ASTM A615 - Especificação padrão para barras de aço-carbono lisas e deformadas para reforço de concreto
As barras de reforço de aço são projetadas para absorver a tensão e o peso de estruturas de concreto, como pontes e edifícios. A ASTM D615 é uma norma de teste que fornece requisitos dimensionais, químicos e físicos para barras de aço-carbono lisas e deformadas fabricadas para reforço de concreto. As barras deformadas incluem protuberâncias na superfície para evitar o movimento longitudinal após serem colocadas no concreto, enquanto as barras lisas são de lados lisos. Esses produtos podem ser fornecidos em comprimentos cortados ou bobinas e são projetados para o propósito expresso de construção civil.
Embora a ASTM A615 faça referência às normas ASTM A370 e ASTM E290 para testes de tração e flexão, respectivamente, esta norma inclui procedimentos específicos relevantes para a realização desses testes em barras lisas e deformadas. Esses testes são realizados para determinar propriedades físicas como resistência, alongamento e condição satisfatória da superfície após a flexão. Notavelmente, as barras produzidas de acordo com a norma ASTM A706/A706M também são consideradas em conformidade com esta norma.
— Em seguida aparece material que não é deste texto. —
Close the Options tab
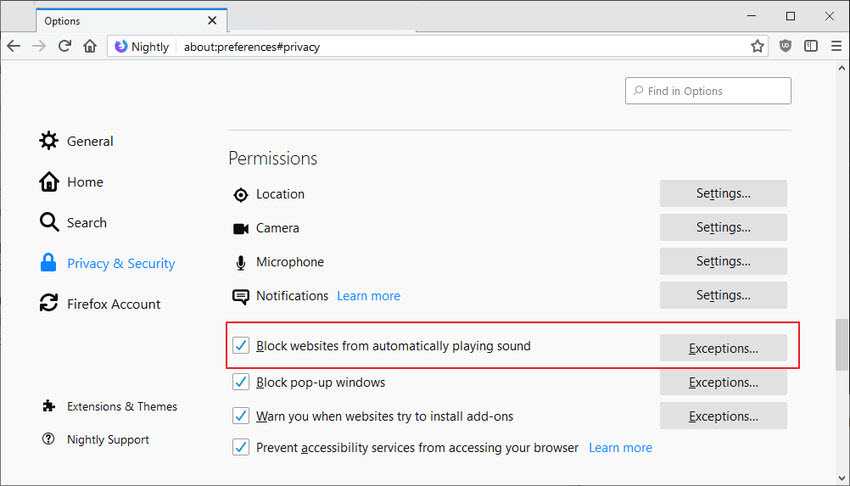 (x=212, y=21)
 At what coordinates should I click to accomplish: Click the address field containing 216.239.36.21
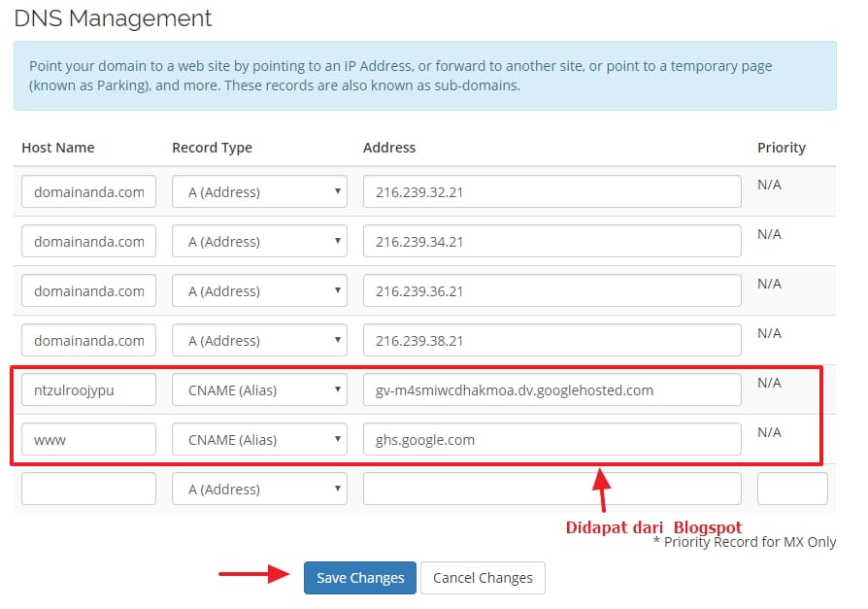point(551,291)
| Configuração de teste ASTM A615 | |
|---|---|
Modelo de piso da série 6800 |
|
Software Bluehill Universal |
|
Célula de carga da série 2580 |
|
Garras de cunha hidráulicas |
|
O teste conforme a norma ASTM A615 normalmente envolve lidar com altas forças de choque após a falha do corpo de prova. Isso é especialmente verdadeiro para graus mais altos e tamanhos maiores de barras lisas e deformadas. Como as garras são deixadas segurando os corpos de prova rompidos após a quebra, elas tendem a ser as mais impactadas por esse choque. Portanto, é importante escolher garras robustas que possam absorver efetivamente a energia, como garras de cunha acionadas hidraulicamente ou de ação lateral. A norma também especifica que os corpos de prova de barras devem ser endireitados antes do teste, especialmente quando obtidos de bobinas. Como é comum que esses corpos de prova retenham alguma curvatura, recomendamos garras hidráulicas de ação lateral, como as garras DuraSync da Instron para esta aplicação. Essas garras fixam de ambos os lados para garantir que, mesmo quando cargas laterais estão presentes, o que ocorre quando o corpo de prova está dobrado, elas ainda fixarão no centro, ajudando a melhorar o alinhamento e eliminar a necessidade de “redefinir” as garras entre os testes. Como os corpos de prova de tração devem ser testados usando sua seção transversal completa, as protuberâncias de superfície da barra deformada podem criar um desafio para a fixação. As faces da mandíbula específicas para vergalhões apresentam um padrão de dentes especialmente projetado para evitar o deslizamento do corpo de prova, sem ser tão agressivo a ponto de causar falha prematura.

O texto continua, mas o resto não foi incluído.